Política
por Tatiana Ribeiro
Publicado em 12/06/2026, às 10h37
O Ministério Público de São Paulo (MPSP) ajuizou, em abril, uma Ação Direta de Inconstitucionalidade (ADI), no Tribunal de Justiça para contestar a criação de 105 cargos comissionados na Câmara Municipal de Campinas. O órgão alega que as funções são técnicas e deveriam ser preenchidas por concurso público.
O procurador-geral de Justiça, Paulo Sérgio de Oliveira e Costa, nos autos, sustenta que há incompatibilidade com as Constituições Federal e Estadual na criação de cargos de provimento em comissão que não retratam atribuições de assessoramento, chefia e direção, e sim funções técnicas, burocráticas e operacionais. Sendo assim, o MPSP argumenta que deveriam ser exercidas por servidor público, nomeado por meio de concurso.
Segundo o demonstrativo elaborado pela Diretoria de Finanças da Câmara, a criação dos 105 novos cargos terá impacto anual de R$ 20,89 milhões estimado para 2026, considerando salários, 13º, férias, encargos patronais, auxílio saúde, vale-transporte e vale-alimentação.
A ação questiona dispositivos da Resolução nº 1.038/2025, da Câmara Municipal de Campinas, e da Lei Complementar nº 573/2025, do município.
De acordo com o MPSP, as novas normas incharam a estrutura da Câmara do município. Foram criados 105 cargos de livre nomeação, sendo 99 de assessor de políticas públicas, cinco de assessor de comissão e um de subsecretário. Antes disso, o Legislativo campineiro já possuía 174 cargos comissionados, entre assessores e chefes de gabinete
O chefe do MPSP argumenta, na petição inicial, que as atribuições previstas para os novos cargos são genéricas, ambíguas ou de natureza eminentemente técnica e administrativa, como gerenciamento de agendas, elaboração de notas técnicas, acompanhamento de matérias legislativas e coordenação de demandas entre comissões.

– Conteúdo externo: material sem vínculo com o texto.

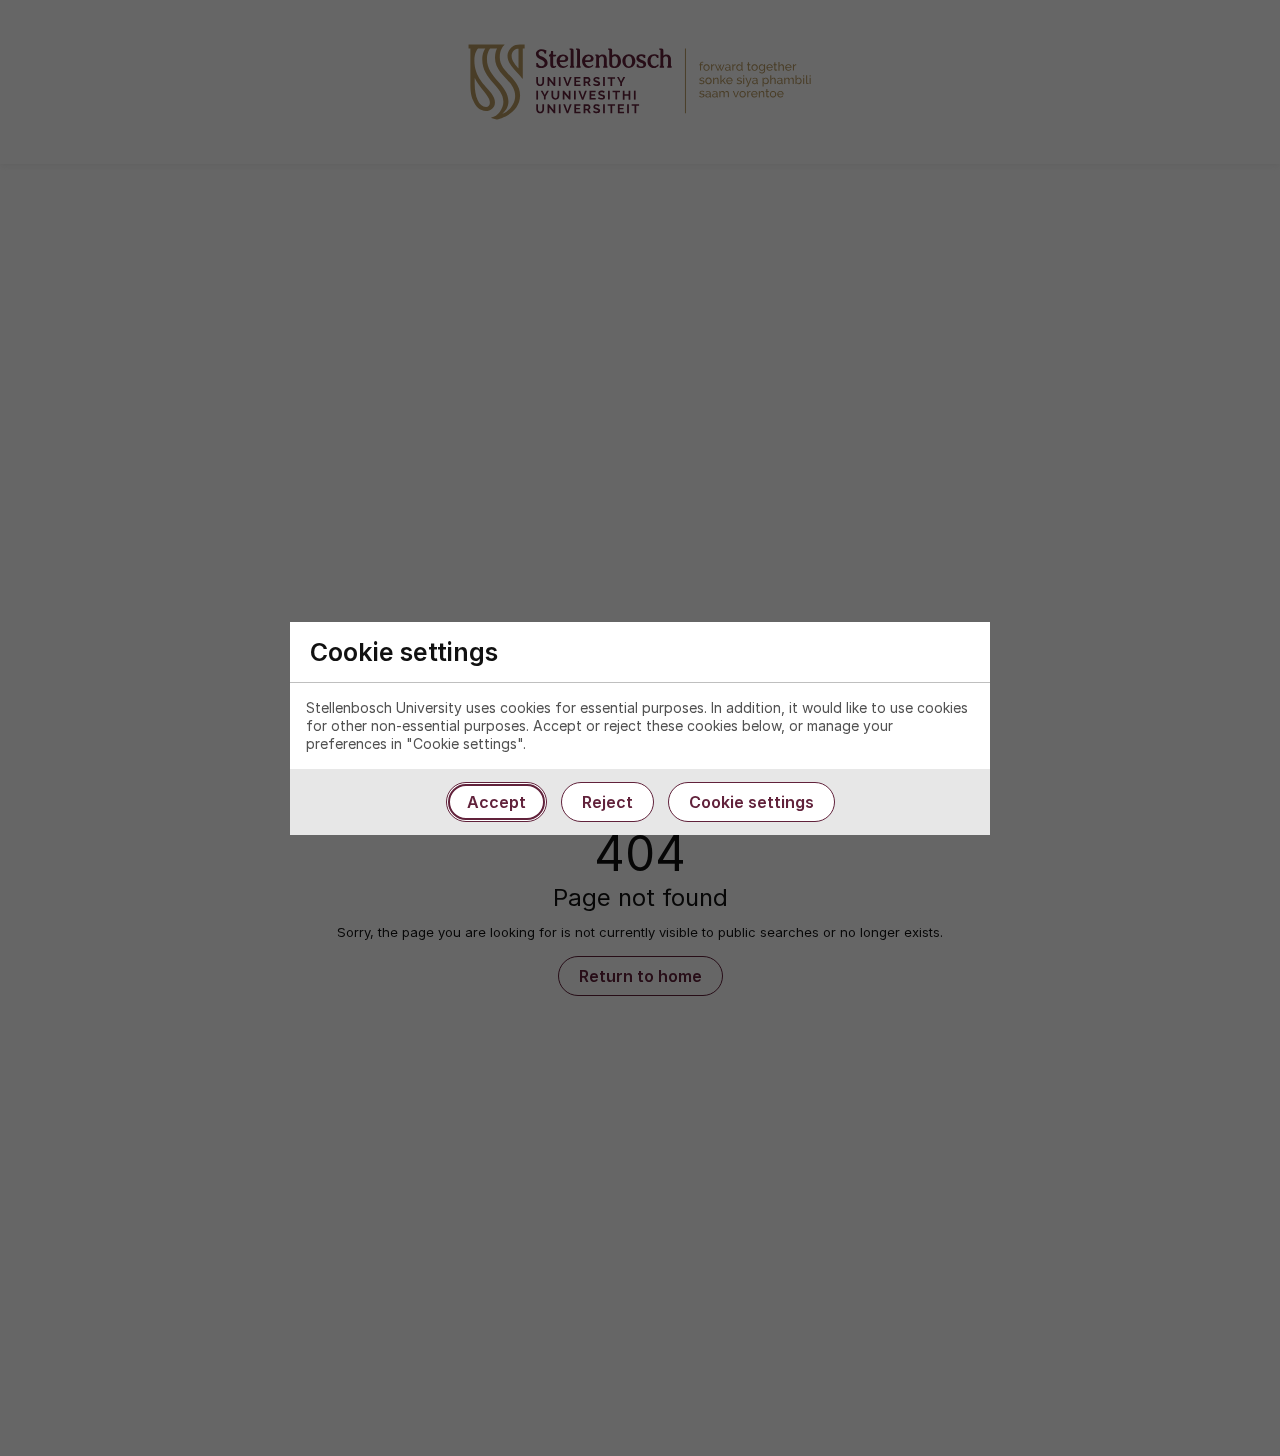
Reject (607, 802)
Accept (496, 802)
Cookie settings (751, 802)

"A criação de cargos de provimento em comissão, de livre nomeação
e exoneração, deve ser limitada aos casos em que seja exigível especial relação de confiança entre o governante ou gestor e o servidor, para que sejam adequadamente desempenhadas funções inerentes à atividade predominantemente política", afirma Oliveira e Costa.
O processo tramita no Órgão Especial do Tribunal de Justiça de São Paulo, sob relatoria do desembargador Álvaro Torres Júnior, que já determinou a requisição de informações ao prefeito e ao presidente da Câmara Municipal de Campinas.